When the potato-pie stood ready for the oven, with an elegant little chimney in the middle and various ornaments of paste upon the crust, Mrs. Ogden made another quantity of paste, and proceeded to the confection of a roly-poly pudding. She was proud of her roly-polies, and, indeed, of every thing she made or did; but her roly-polies were really good, for, as her pride was here more especially concerned, she economized nothing, and was liberal in preserves. She had friends in a warm and fertile corner of Yorkshire who were rich in apricots, and sent every year to Milend several large pots of the most delicious apricot preserve, and she kept this exclusively for roly-polies, and had won thereby a great fame and reputation in Shayton, where apricot-puddings were by no means of everyday occurrence.

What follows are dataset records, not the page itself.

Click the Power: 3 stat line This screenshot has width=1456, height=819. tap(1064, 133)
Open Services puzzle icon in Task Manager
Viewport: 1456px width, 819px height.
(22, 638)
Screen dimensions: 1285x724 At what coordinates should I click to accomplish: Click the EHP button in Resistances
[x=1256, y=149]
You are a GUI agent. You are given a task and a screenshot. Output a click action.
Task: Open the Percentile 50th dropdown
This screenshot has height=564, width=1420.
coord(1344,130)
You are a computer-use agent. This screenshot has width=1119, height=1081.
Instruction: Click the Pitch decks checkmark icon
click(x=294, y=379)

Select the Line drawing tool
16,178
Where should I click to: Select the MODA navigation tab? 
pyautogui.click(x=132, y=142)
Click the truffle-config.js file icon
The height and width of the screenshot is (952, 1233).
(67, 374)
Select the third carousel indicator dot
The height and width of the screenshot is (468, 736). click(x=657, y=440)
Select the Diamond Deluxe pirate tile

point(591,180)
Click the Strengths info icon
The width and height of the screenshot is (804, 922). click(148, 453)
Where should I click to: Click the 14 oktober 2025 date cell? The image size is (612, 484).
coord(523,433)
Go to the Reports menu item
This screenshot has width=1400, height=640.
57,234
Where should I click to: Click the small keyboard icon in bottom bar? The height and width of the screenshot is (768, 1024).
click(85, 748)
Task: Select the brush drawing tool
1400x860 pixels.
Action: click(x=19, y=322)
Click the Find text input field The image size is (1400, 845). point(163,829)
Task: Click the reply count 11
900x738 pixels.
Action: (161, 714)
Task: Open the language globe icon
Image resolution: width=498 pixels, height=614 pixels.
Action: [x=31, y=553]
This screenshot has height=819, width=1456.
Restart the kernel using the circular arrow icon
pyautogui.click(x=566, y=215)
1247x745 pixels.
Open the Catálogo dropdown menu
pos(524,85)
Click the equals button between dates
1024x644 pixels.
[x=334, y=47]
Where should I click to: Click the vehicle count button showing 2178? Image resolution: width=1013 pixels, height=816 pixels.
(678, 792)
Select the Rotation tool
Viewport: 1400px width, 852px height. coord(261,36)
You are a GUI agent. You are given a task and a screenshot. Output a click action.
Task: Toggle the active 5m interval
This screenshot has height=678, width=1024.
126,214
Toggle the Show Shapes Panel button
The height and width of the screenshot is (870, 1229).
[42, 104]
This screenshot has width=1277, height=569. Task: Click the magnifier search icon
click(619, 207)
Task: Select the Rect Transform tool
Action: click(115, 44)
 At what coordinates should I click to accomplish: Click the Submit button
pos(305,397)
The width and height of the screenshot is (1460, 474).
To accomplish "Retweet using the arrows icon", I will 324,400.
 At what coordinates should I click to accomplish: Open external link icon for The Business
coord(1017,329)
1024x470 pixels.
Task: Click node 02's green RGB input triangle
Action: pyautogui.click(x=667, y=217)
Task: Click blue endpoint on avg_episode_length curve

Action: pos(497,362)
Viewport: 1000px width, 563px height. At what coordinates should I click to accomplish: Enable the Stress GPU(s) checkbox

The judicious reader may here criticise Mrs. Ogden, or find fault with the author, because she makes potato-pie and a roly-poly on the same day. Was there not rather too much paste for one dinner—baked paste that roofed over the savory contents of the pie-dish, and boiled paste that enclosed in its ample folds the golden lusciousness of those Yorkshire apricots? Some reflection of this kind may arise in the mind of Jacob Ogden when he comes back from the mill to his dinner. He may possibly think that for to-day the pie might have been advantageously replaced by a beefsteak, but he is too wise not to keep all such reflections within his own breast. No such doubts or perplexities will ever disturb his mother, simply because she is convinced that no man can eat too much of her pastry. Other people's pastry one might easily get too much of, but that is different.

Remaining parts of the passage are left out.